The company had said in July that it was boosting its presence in London, acquiring nearly 600,000 square feet (56,000 square meters) of office space across two buildings in King's Cross - enough for more than 6,000 workstations.
In the past year, Facebook also signed agreements that could vastly expand its footprint in the San Francisco Bay Area. It's been one of the most active leasers in the region's already hot office market, spurring brokers and analysts to do math on just how it will fill so much space.
Aside from simply needing more space, Facebook's real estate deals are partly a response to the challenge of attracting the most in-demand workers in an area known for punishing commutes and soaring housing costs. The company is expanding its geography by pushing deeper into Silicon Valley, to Sunnyvale; taking over more than a dozen office buildings in the East Bay; and, in its biggest splash, entering San Francisco for the first time by fully leasing two brand-new towers that will have room for thousands of workers in coming years.

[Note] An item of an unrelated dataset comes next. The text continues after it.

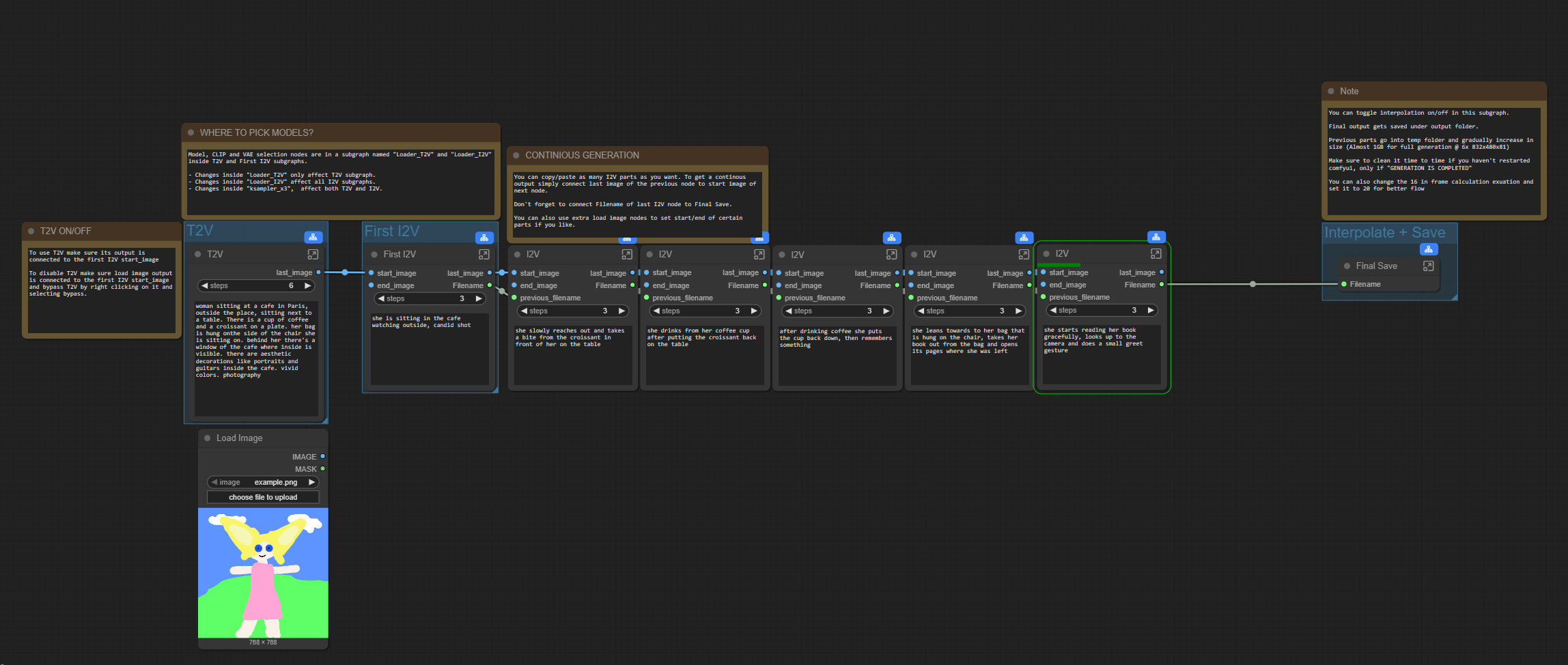
Task: Increase steps value on the T2V node
Action: [307, 285]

For investors, the bigger concern is that sales growth for the company's core profit driver-the advertising that runs in the news feed-is slowing. A revenue warning, along with another about narrowing margins, sent the company's shares plunging almost 20 percent after its last earnings report in July, for the biggest one-day loss of value in stock market history.
To keep employees happy, Facebook is investing heavily to ensure they want for nothing while they submit their code or coordinate their product plans. The company has the basics that rival its competitors, such as free gourmet food, laundry service and outdoor spaces for doing work and hosting meetings. The latest building, MPK 21, provides a new spin on the experience.

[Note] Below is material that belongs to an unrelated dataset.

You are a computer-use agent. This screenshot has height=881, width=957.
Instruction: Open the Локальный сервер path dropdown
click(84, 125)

In MPK 21, Zuckerberg also gets a new venue for his weekly Friday Q&A meetings with Facebook's employees: an open auditorium with standing room for 2,000 people. The space is expansive enough that it'll require projecting the presenter on seven gigantic television screens that hover above attendees.
The auditorium is near the stairs that lead to the roof, which has walking paths and shade. The windows up here are painted with tiny white dots, to make sure birds don't crash into them.